The LR domain of marsupial chmadrin is defined by its C-terminal amino acid sequence, which contains several pairs of leucine (L) and arginine (R) residues. The LR domain of chmadrin causes a significant compaction of chromatin over the entire length of chromosomes when it is overproduced. The possible human homologue of chmadrin, Ki-67 antigen (pKi-67), also has a stretch of LR pairs, but with no obvious overall similarity, at its C-terminus.

RESULTS

The LR domain of human pKi-67 also induced chromatin compaction, both in human and marsupial cells. A yeast two-hybrid assay and an in vitro binding assay demonstrated that the human LR domain binds to heterochromatin protein 1 (HP1), a well-characterized molecule as a mediator of heterochromatin formation. In fixed cells stained with specific antibodies, the pKi-67 was found to be co-localized partially with HP1 at foci on chromosomes in an early G1 phase.
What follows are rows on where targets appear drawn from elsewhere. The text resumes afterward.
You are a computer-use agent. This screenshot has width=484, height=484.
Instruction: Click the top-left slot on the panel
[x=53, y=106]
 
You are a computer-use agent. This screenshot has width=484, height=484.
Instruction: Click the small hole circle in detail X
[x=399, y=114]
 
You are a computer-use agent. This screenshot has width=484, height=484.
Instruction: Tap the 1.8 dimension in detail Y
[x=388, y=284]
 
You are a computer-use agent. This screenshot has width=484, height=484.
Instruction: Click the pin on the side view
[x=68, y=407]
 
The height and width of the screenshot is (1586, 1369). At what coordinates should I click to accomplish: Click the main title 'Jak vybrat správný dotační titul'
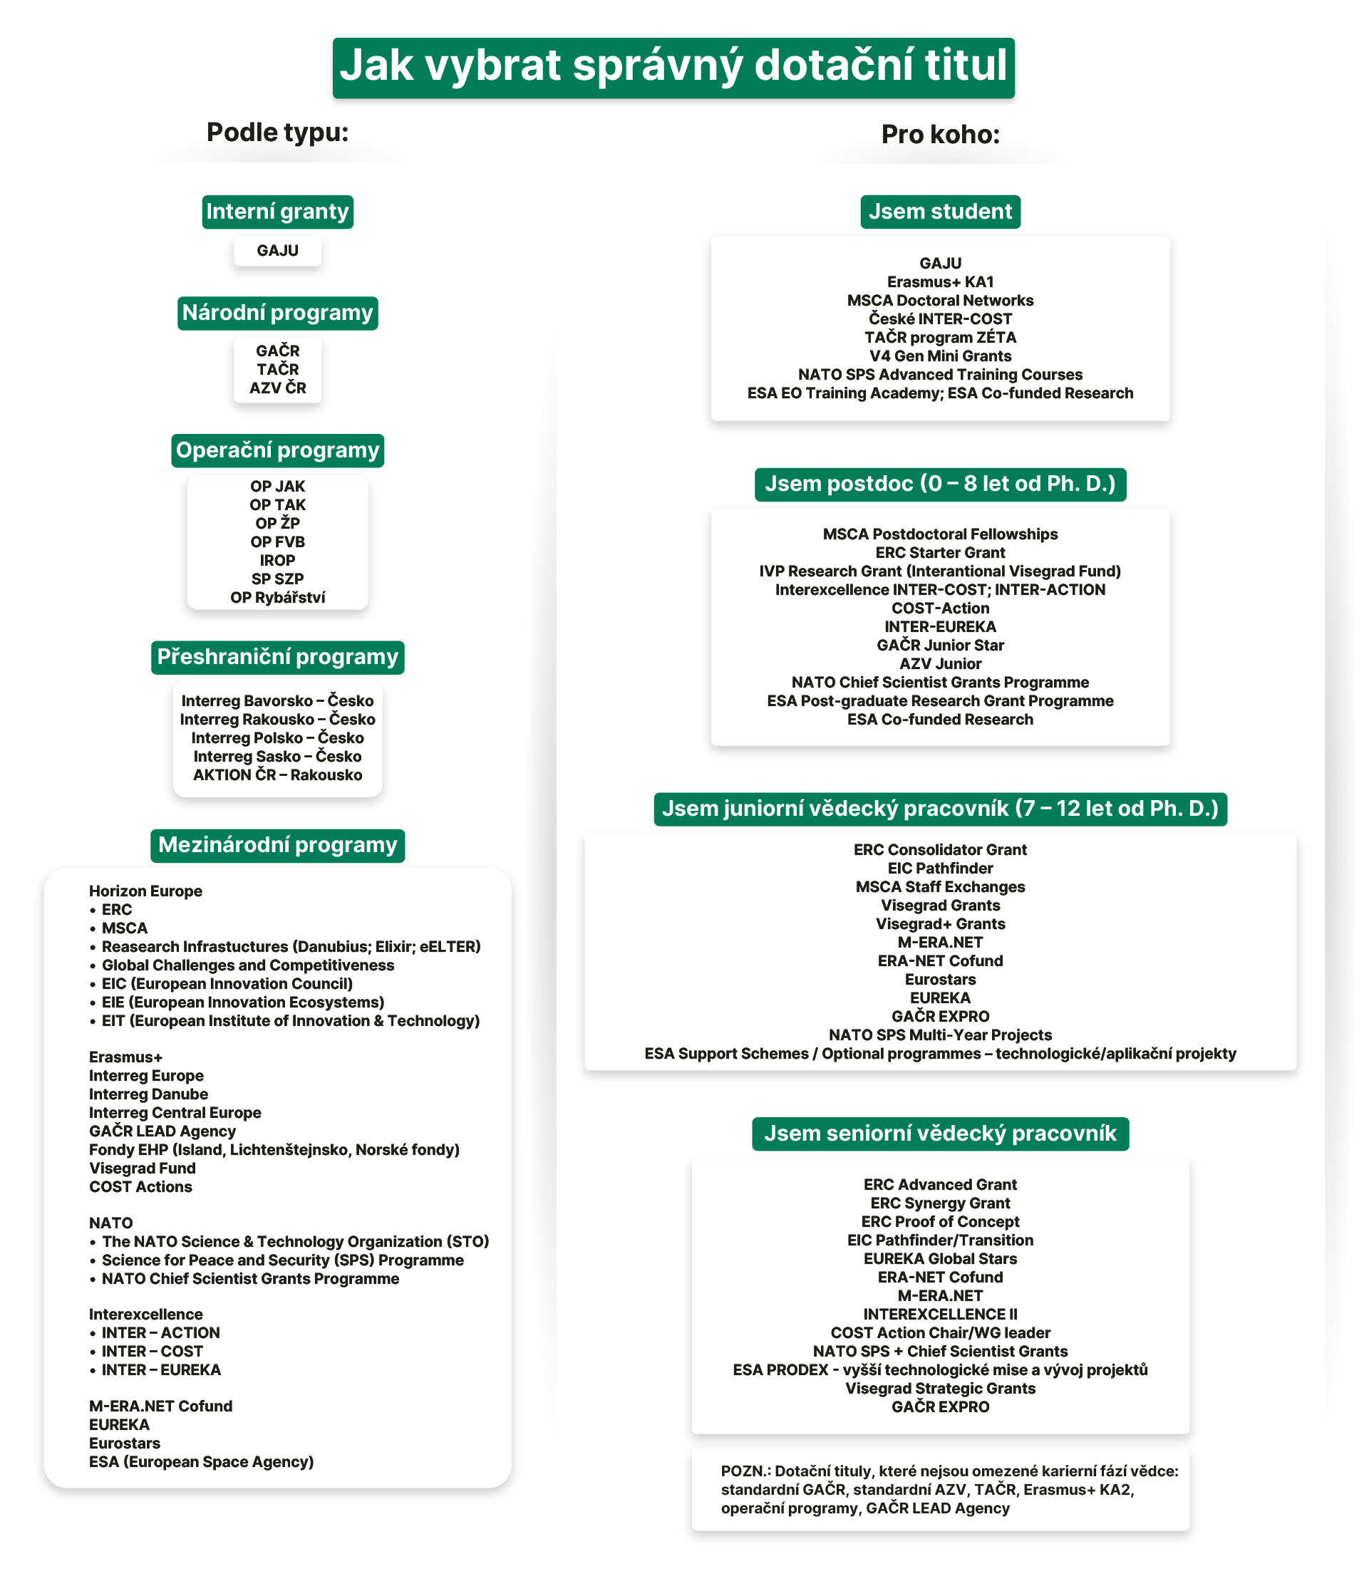pyautogui.click(x=673, y=66)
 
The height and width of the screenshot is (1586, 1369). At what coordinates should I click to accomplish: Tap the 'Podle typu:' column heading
pyautogui.click(x=277, y=132)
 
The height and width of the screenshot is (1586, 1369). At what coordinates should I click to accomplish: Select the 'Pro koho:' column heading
pyautogui.click(x=939, y=134)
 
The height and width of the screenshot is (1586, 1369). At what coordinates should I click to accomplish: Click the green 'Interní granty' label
pyautogui.click(x=277, y=212)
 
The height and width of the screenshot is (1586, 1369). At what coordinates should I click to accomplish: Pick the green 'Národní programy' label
pyautogui.click(x=277, y=312)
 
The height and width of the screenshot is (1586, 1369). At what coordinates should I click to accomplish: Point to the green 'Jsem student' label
pyautogui.click(x=939, y=212)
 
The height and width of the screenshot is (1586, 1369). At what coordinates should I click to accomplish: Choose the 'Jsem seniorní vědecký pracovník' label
pyautogui.click(x=939, y=1133)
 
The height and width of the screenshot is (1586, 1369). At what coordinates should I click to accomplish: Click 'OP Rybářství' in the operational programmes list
pyautogui.click(x=277, y=597)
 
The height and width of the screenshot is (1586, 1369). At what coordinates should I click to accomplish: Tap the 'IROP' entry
pyautogui.click(x=277, y=560)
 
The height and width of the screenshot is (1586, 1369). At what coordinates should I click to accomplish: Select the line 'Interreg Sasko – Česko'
pyautogui.click(x=277, y=756)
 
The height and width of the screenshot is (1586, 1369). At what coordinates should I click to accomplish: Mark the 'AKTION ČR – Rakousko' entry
pyautogui.click(x=277, y=774)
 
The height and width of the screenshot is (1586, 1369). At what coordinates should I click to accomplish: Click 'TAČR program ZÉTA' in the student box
pyautogui.click(x=939, y=338)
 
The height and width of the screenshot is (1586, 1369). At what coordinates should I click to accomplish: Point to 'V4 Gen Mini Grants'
pyautogui.click(x=939, y=356)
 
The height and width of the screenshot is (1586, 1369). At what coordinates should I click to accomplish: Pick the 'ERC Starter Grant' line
pyautogui.click(x=939, y=553)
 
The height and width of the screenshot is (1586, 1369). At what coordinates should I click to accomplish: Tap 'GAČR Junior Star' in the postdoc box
pyautogui.click(x=939, y=646)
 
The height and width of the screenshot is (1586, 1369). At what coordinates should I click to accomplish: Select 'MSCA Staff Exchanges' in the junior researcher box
pyautogui.click(x=939, y=886)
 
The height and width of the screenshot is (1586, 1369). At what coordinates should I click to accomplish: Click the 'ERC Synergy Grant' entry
pyautogui.click(x=939, y=1203)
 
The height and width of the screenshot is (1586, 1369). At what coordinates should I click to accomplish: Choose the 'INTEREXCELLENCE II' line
pyautogui.click(x=939, y=1315)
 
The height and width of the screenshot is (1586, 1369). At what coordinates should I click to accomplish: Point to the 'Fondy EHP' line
pyautogui.click(x=274, y=1150)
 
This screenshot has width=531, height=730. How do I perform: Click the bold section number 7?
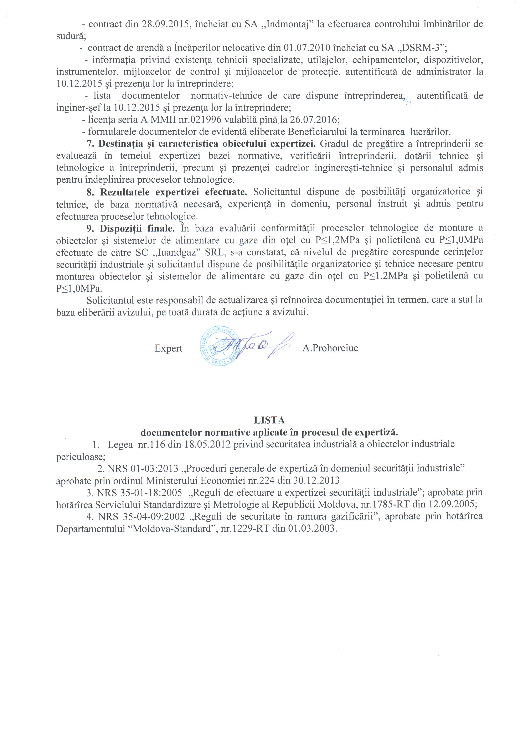pyautogui.click(x=90, y=144)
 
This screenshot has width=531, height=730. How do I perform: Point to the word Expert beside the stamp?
pyautogui.click(x=168, y=349)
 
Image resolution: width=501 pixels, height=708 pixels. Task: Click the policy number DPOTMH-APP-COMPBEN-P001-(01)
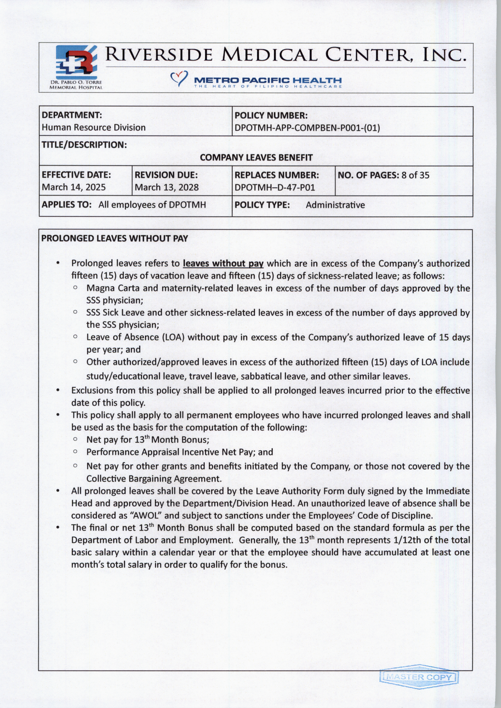tap(307, 128)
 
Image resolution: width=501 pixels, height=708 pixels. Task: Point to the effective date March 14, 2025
tap(74, 187)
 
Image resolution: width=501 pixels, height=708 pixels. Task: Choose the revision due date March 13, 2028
tap(167, 187)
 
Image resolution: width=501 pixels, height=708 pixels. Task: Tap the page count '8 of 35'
tap(415, 175)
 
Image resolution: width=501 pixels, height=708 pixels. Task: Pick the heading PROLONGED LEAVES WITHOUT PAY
tap(115, 238)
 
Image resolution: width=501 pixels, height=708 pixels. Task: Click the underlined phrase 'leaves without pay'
tap(223, 264)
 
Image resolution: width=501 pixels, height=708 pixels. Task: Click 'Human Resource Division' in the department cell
tap(94, 128)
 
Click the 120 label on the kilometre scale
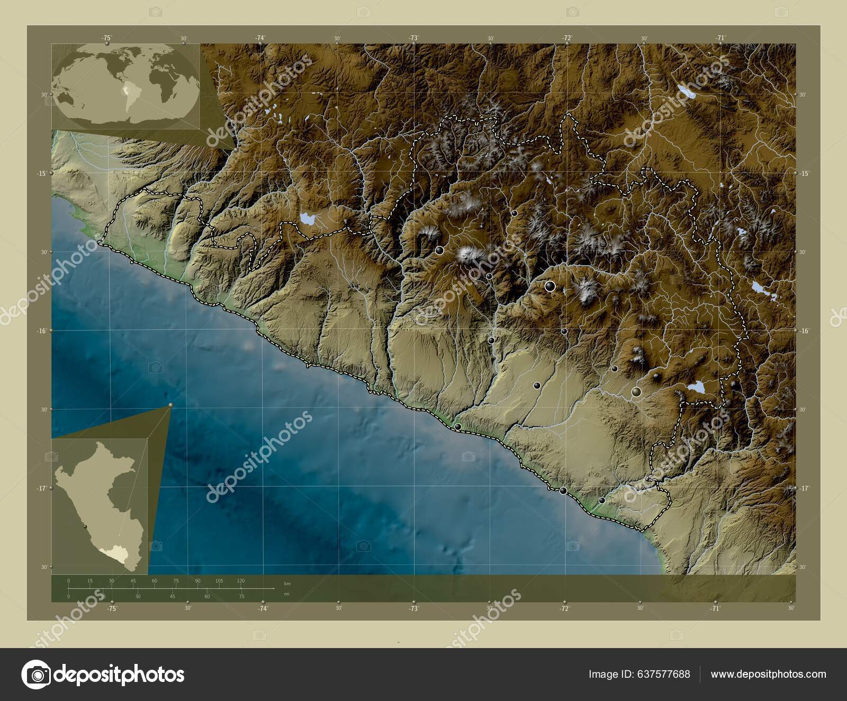[240, 581]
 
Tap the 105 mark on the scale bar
[219, 581]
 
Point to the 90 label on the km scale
[197, 581]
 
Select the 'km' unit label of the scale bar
[287, 583]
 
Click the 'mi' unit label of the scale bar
[286, 594]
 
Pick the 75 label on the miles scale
[241, 596]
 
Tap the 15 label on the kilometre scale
[90, 581]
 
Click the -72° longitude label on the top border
[567, 38]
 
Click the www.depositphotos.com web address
[768, 674]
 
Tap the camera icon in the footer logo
[36, 675]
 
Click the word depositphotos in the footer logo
[119, 675]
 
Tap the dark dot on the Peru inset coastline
[85, 526]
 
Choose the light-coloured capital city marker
[636, 392]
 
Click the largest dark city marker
[551, 286]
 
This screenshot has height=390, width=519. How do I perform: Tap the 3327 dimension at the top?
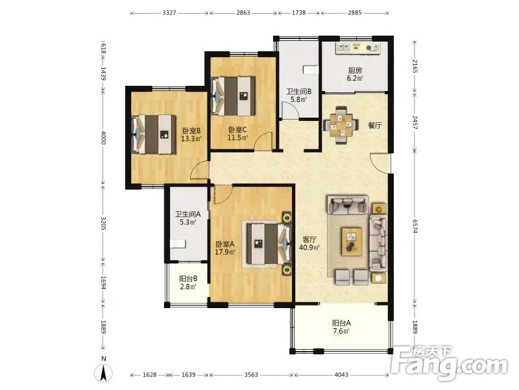coord(169,13)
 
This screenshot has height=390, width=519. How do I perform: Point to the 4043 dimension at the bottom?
coord(341,375)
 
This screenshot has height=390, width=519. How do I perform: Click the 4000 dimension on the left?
coord(103,137)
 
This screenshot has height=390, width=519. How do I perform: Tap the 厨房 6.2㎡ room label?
coord(355,74)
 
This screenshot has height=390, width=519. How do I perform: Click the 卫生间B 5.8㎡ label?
coord(298,95)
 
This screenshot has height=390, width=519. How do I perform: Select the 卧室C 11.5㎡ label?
coord(237,133)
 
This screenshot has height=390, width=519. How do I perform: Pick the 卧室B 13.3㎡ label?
coord(191,135)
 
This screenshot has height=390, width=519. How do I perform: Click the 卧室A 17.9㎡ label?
coord(225,248)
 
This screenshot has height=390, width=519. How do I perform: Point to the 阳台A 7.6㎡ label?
coord(341,327)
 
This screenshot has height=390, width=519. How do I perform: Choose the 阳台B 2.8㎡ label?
coord(188,283)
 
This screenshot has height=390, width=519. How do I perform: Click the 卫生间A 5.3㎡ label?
coord(187,218)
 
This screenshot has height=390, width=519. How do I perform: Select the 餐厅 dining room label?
coord(375,125)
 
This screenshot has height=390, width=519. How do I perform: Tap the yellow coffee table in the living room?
coord(352,241)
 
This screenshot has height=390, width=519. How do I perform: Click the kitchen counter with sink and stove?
coord(357,47)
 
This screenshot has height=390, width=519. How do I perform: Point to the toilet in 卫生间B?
coord(311,70)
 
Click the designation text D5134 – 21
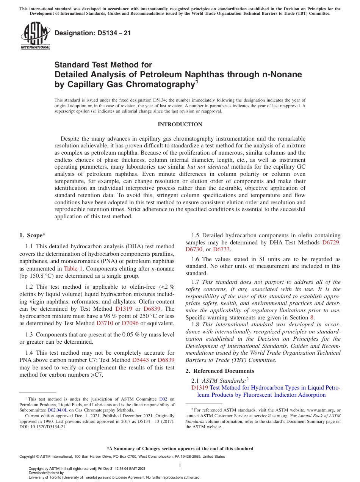pyautogui.click(x=93, y=33)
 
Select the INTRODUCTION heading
pyautogui.click(x=180, y=124)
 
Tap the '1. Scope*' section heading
pyautogui.click(x=33, y=235)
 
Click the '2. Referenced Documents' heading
pyautogui.click(x=220, y=371)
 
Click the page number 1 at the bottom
pyautogui.click(x=180, y=465)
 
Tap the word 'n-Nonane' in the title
pyautogui.click(x=282, y=75)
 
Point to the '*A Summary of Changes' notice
pyautogui.click(x=180, y=449)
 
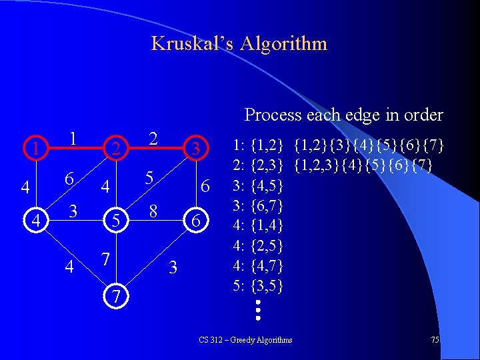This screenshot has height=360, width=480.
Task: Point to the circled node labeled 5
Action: click(115, 219)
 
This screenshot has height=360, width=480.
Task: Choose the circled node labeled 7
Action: click(117, 295)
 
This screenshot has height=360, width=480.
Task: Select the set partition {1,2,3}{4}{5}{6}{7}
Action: click(364, 163)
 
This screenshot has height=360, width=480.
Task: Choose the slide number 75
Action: click(435, 340)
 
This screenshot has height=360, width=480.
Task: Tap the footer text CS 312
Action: click(211, 340)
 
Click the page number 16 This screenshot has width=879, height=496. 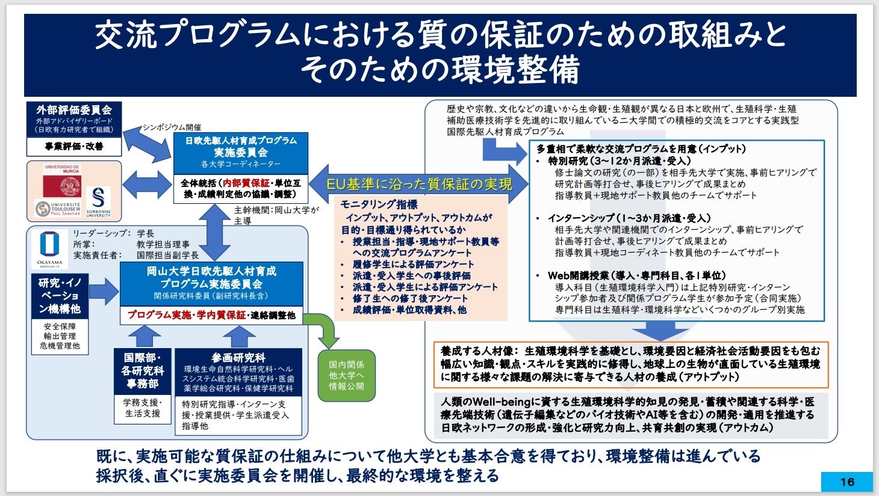point(847,482)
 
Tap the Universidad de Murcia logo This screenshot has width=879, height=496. point(61,181)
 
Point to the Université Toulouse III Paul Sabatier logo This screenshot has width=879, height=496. point(57,209)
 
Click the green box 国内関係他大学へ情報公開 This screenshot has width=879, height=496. point(346,375)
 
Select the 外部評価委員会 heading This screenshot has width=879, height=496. point(74,110)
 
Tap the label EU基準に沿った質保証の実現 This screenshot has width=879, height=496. point(419,183)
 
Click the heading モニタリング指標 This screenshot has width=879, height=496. point(379,204)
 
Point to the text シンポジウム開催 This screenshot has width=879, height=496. point(172,127)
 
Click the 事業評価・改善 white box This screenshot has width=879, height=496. point(74,146)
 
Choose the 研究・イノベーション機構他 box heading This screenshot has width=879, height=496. point(59,296)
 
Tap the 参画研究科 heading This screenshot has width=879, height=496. point(238,358)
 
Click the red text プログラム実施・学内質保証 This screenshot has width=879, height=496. point(187,315)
Time-lapse observation in living cells co-expressing the fluorescently tagged proteins showed that the LR domain formed foci on chromosomes over a limited period of the cell cycle from the telophase to early G1 phase and that HP1 subsequently accumulated at these foci of the LR domain.

CONCLUSIONS

Marsupial chmadrin and human pKi-67 induce chromatin compaction across species, possibly via the interaction of its LR domain with HP1.